- **Stored rows**:
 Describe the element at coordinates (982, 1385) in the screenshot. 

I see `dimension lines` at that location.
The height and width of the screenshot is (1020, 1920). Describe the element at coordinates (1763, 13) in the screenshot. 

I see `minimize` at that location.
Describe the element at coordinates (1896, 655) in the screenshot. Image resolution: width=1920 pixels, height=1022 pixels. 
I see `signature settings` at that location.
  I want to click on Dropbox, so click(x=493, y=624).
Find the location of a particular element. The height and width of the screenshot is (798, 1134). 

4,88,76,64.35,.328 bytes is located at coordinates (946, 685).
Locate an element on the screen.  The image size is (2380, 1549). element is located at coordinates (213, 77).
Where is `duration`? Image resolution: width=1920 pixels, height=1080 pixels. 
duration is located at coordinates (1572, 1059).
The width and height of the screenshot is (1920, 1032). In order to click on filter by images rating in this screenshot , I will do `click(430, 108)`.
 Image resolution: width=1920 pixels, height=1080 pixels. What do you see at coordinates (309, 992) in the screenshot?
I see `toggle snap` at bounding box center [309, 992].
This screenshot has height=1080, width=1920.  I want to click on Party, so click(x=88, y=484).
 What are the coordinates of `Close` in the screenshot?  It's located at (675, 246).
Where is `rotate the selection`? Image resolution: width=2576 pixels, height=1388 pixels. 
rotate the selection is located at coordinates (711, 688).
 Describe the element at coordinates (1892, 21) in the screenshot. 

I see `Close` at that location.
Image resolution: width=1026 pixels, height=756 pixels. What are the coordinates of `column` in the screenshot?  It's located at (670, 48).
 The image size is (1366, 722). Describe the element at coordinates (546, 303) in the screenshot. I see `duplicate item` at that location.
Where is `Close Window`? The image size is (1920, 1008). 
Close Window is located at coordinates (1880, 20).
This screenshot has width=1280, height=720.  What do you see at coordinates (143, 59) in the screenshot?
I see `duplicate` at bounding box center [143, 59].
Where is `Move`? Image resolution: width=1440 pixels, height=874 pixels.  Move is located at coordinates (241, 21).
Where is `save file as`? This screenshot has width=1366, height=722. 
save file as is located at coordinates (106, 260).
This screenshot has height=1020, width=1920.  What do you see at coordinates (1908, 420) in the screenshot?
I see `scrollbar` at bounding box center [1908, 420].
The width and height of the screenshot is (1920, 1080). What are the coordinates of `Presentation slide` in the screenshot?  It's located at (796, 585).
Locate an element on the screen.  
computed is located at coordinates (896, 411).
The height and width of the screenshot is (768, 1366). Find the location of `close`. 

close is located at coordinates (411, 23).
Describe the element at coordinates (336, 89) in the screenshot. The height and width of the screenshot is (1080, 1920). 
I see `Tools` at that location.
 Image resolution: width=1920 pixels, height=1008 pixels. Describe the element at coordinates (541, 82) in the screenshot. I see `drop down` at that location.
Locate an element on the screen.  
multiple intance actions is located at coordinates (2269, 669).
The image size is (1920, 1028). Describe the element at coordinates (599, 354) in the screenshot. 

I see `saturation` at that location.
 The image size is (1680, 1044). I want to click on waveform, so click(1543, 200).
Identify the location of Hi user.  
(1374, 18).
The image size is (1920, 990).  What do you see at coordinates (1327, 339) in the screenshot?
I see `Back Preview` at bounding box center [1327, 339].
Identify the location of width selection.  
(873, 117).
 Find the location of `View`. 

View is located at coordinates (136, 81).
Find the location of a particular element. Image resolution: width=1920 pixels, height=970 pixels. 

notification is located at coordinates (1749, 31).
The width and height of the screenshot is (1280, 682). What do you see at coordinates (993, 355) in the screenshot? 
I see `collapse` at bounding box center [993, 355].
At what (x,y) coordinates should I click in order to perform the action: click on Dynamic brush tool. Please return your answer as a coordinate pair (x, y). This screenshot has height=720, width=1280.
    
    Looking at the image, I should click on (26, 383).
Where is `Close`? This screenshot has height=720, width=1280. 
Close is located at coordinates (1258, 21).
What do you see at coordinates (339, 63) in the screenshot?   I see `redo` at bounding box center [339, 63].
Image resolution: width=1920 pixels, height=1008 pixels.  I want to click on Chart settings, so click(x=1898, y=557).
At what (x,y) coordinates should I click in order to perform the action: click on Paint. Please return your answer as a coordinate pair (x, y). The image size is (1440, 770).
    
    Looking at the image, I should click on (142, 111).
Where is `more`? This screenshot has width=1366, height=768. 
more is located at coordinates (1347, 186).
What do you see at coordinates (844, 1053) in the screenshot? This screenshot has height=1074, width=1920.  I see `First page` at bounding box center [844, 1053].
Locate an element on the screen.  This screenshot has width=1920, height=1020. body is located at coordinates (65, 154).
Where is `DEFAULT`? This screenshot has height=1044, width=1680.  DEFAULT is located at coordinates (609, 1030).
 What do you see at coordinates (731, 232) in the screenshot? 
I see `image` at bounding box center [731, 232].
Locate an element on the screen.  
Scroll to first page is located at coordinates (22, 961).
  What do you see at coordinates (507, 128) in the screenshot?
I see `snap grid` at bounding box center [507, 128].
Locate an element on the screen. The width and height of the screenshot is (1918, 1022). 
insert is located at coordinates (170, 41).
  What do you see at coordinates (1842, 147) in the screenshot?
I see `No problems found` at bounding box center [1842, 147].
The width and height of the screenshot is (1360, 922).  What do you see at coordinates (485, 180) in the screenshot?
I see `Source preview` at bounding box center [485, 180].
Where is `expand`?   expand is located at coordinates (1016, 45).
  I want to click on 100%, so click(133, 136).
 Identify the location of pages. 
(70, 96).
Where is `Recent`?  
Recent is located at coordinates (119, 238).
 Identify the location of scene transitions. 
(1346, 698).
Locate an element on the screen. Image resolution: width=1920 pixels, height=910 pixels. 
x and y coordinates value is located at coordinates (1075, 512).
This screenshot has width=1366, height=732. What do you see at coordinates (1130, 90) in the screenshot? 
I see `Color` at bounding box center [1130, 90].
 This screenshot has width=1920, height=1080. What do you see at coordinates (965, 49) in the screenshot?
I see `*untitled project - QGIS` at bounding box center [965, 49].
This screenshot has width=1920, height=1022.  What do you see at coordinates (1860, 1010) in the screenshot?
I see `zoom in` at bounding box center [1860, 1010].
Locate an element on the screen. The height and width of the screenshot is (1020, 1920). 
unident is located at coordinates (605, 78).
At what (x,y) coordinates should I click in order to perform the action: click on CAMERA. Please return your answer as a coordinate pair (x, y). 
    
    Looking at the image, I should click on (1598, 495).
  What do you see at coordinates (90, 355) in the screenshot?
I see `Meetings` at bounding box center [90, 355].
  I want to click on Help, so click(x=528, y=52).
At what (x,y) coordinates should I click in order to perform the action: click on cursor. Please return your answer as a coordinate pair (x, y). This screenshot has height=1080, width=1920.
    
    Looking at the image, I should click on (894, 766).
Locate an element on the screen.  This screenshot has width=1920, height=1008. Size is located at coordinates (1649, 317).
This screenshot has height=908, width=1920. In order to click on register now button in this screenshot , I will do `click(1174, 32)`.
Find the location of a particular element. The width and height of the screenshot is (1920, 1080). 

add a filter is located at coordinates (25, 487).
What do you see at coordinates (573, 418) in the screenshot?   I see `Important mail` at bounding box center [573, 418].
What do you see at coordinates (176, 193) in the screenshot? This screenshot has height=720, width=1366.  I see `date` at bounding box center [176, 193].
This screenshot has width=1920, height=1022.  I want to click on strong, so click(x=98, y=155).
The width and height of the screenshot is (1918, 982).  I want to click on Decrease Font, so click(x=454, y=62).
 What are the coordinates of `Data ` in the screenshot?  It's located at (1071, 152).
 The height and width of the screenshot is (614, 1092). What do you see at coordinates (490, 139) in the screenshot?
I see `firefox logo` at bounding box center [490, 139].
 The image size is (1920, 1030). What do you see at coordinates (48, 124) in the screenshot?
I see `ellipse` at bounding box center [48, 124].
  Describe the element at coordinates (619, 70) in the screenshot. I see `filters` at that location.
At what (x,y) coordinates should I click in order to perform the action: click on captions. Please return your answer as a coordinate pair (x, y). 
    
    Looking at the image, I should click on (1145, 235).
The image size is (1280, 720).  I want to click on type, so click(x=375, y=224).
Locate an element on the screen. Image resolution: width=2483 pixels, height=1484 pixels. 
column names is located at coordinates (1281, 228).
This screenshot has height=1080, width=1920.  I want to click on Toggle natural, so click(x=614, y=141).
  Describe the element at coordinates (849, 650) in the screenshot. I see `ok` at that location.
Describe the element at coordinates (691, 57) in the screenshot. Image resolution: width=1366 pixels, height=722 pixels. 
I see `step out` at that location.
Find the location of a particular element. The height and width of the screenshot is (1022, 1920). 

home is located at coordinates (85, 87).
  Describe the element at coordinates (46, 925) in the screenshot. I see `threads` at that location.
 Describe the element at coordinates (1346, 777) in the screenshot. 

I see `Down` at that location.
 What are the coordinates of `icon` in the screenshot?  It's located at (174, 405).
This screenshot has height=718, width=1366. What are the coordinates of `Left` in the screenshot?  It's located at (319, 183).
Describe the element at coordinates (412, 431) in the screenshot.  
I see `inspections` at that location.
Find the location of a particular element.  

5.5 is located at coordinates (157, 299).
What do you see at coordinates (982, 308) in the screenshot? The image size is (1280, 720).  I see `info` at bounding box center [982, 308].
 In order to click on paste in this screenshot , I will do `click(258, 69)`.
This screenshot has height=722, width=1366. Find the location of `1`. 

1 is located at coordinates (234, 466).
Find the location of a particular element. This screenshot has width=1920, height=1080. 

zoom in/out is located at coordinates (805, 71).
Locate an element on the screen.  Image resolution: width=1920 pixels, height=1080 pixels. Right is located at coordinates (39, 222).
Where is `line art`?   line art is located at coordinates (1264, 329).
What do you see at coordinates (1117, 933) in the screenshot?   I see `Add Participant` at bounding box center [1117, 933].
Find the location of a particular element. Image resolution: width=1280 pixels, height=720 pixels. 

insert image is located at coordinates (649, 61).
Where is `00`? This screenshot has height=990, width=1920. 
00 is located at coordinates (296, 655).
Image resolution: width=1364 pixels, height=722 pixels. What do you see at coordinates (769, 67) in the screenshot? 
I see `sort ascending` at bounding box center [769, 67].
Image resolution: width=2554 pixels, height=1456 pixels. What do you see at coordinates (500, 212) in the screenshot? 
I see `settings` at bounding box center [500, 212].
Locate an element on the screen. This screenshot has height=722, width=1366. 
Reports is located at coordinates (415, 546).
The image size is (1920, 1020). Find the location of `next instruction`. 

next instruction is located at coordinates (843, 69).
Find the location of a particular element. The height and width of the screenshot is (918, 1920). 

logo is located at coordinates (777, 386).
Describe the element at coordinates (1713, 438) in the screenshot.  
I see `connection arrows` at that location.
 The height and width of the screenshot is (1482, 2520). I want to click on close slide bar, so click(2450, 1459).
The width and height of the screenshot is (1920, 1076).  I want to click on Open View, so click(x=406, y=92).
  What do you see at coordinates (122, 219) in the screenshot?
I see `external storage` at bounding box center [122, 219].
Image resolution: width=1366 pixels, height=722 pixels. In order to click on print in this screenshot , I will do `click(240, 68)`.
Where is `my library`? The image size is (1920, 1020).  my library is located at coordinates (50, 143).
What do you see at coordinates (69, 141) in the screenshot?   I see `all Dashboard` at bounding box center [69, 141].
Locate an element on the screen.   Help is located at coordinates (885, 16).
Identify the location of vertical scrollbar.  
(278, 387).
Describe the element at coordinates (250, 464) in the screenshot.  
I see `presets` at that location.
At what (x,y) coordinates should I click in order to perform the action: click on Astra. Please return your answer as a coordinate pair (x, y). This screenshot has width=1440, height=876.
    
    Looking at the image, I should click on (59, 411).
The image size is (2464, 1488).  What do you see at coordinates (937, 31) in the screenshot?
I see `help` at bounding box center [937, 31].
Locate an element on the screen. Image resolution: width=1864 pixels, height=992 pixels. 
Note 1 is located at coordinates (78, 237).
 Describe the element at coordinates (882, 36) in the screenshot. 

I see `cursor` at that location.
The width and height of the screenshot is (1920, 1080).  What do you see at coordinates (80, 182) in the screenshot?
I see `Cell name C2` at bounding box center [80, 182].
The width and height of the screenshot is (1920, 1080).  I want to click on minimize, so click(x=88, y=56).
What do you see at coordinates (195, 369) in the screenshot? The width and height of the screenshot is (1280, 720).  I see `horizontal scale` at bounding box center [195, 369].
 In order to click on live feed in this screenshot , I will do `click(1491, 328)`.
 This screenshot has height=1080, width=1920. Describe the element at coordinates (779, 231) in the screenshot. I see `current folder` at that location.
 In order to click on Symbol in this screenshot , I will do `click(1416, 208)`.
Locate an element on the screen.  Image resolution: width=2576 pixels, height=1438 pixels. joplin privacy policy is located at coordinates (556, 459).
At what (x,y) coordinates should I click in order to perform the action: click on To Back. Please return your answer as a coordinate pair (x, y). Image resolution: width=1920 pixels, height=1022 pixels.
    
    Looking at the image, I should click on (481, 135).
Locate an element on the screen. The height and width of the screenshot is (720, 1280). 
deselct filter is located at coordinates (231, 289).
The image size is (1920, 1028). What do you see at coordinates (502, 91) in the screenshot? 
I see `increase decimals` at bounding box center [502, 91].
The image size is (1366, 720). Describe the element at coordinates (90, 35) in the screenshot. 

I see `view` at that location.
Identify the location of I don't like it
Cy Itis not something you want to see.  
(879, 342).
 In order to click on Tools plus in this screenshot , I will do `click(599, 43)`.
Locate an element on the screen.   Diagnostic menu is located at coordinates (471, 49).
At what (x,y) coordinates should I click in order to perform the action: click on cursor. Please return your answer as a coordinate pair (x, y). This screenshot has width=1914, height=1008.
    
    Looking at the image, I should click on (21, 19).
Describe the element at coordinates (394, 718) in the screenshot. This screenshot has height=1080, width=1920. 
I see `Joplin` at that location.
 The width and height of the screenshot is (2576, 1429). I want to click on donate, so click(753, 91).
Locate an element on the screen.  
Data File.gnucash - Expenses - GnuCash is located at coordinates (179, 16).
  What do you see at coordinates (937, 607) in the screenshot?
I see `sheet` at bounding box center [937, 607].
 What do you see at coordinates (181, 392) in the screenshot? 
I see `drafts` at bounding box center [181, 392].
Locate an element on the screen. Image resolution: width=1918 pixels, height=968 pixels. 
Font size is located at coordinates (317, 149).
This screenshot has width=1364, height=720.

- **Problem to work on**: Reproduce the items as a numbered list, omitting blank lines. Begin at the line that contains "coordinates (1016, 45)." and stop after the line that contains "x and y coordinates".

- **Response to the task**:
1. Where is `expand`?   expand is located at coordinates (1016, 45).
2.   I want to click on 100%, so click(133, 136).
3.  Identify the location of pages. 
4. (70, 96).
5. Where is `Recent`?  
6. Recent is located at coordinates (119, 238).
7.  Identify the location of scene transitions. 
8. (1346, 698).
9. Locate an element on the screen. Image resolution: width=1920 pixels, height=910 pixels. 
10. x and y coordinates value is located at coordinates (1075, 512).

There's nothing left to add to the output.